Policy as Code によるセキュリティ向上
Workspace に Policy(Sentinel or OPA) を適用することでセキュリティ向上を実現しました。CIS ベンチマーク(米国の非営利法人 Center for Internet Security が公表している、情報システムの構築・運用における構成要素別のセキュリティ対策のベストプラクティスを定めたガイドライン)などの共通フレームワークによるチェックは全 Workspace に対して advisory(Warning のみ) で設定し、各プロダクトのセキュリティ要件に適したチェックは各プロダクトのエンジニアリング組織が設定する立て付けにしました。VCS で管理している Policy 設定を VCS 連携することで簡単に特定の Project, Workspace に適用させられることも便利でした。
導入時の苦労・悩み
社内マーケティング
IaC の実践に HCP Terraform の利用を全社的に強制する予定は無かったのですが、各エンジニアリング組織に HCP Terraform の存在とメリットを認知してもらいたいと考えていました。そのため、以下の方法で社内マーケティングを行いました。

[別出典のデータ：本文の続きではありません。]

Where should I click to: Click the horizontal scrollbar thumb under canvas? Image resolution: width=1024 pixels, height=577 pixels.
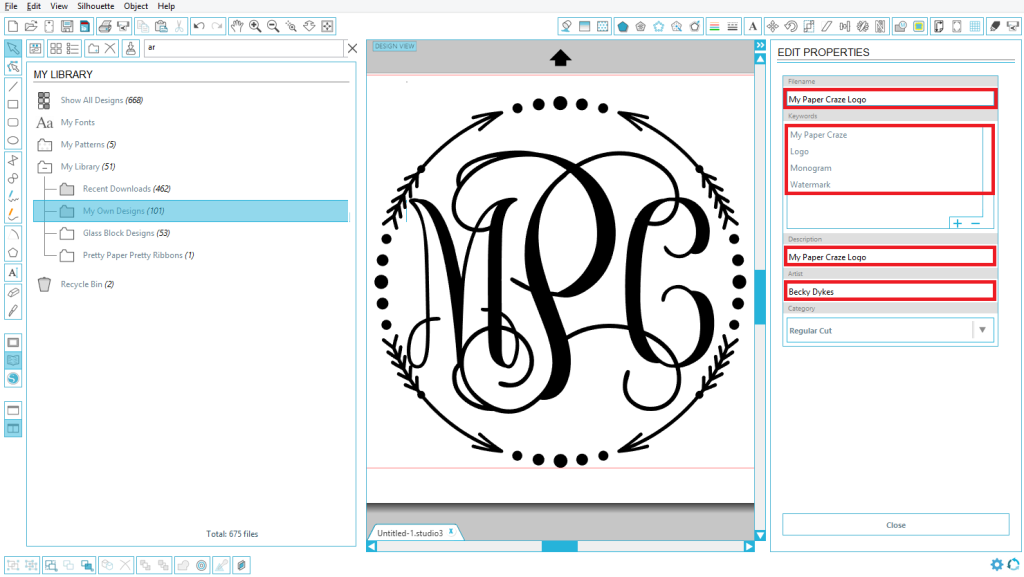tap(559, 546)
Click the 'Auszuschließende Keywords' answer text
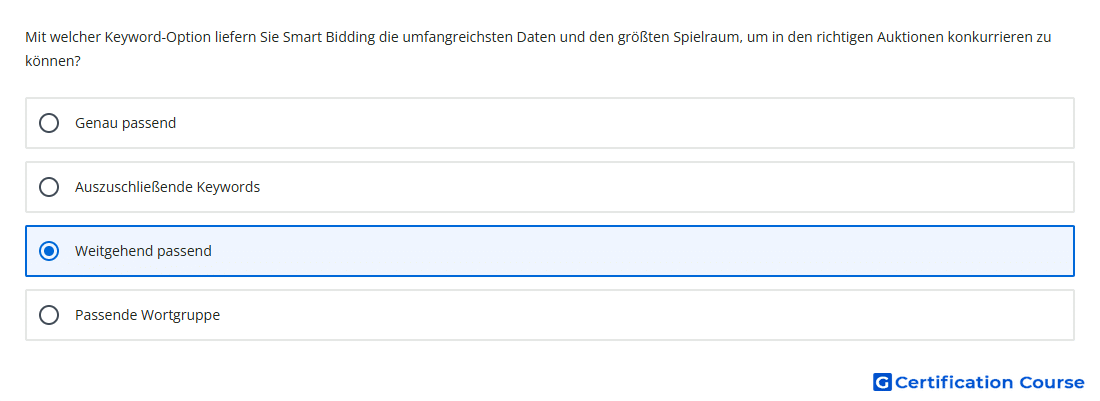This screenshot has width=1100, height=401. 168,187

- 社内ドキュメントに概要、メリット、利用方法を記載して公開する
- 社内のエンジニアリング共有会で宣伝する
- HCP Terraform に興味を持ってくれたエンジニアリング組織に PoC 段階で利用してもらい、使用感を社内ドキュメントに公開してもらった
権限設計
極力オーナーでしか行えない作業を少なくし、利用者がセルフサービスで利用する運用を検討しましたが具体的にどのような権限設定を行えば良いかドキュメントを見た限りでは分かりませんでした。そのため、PoC を設けてもらい先行利用者と協力しながらどのような権限設計にすれば良いかを検討しました。
導入に向けた社内への説明
上長・チームへの説明
導入費用と比較しても十分にメリットがあることを説明しました。具体的には以下の観点について説明しました。
- 開発生産性向上
- terraform を利用したリソースプロビジョニングのための基本的な CI/CD ワークフローがビルトインされており、開発者側で都度ワークフローを用意する必要が無くなる
- state ファイル管理機能により、開発者側で state ファイル管理用のストレージやロック機構を用意する必要がなくなる
- GUI ベースで操作することが可能なため、terraform に慣れていない開発者の利用ハードルを下げて IaC のセルフサービス化を促進できる
- 社内でよく利用されるリソース群を private module として用意することで、再利用可能とする
- セキュリティ向上
- Policy as Code による予防的/発見的な統制を適切な範囲で適用させることが可能
活用方法
各プロダクトのエンジニアリング組織が日々の開発業務の中で開発環境及び本番環境の IaC 実践に利用しています。
よく使う機能
- VCS 連携を利用した CI/CD ワークフロー
- tfstate 管理
- Policy Sets
- terraform version の自動 upgrade
- Drift Detection
- slack notification
- Okta を IdP とした SSO
- Team ベースの権限管理
ツールの良い点
- VCS 連携を利用することで terraform の一般的な CI/CD ワークフロー(PR 作成/更新をトリガーとした plan 実行と PR マージをトリガーとした apply 実行)をすぐに利用できる
- 各種設定や plan/apply 結果を GUI で操作、確認できる。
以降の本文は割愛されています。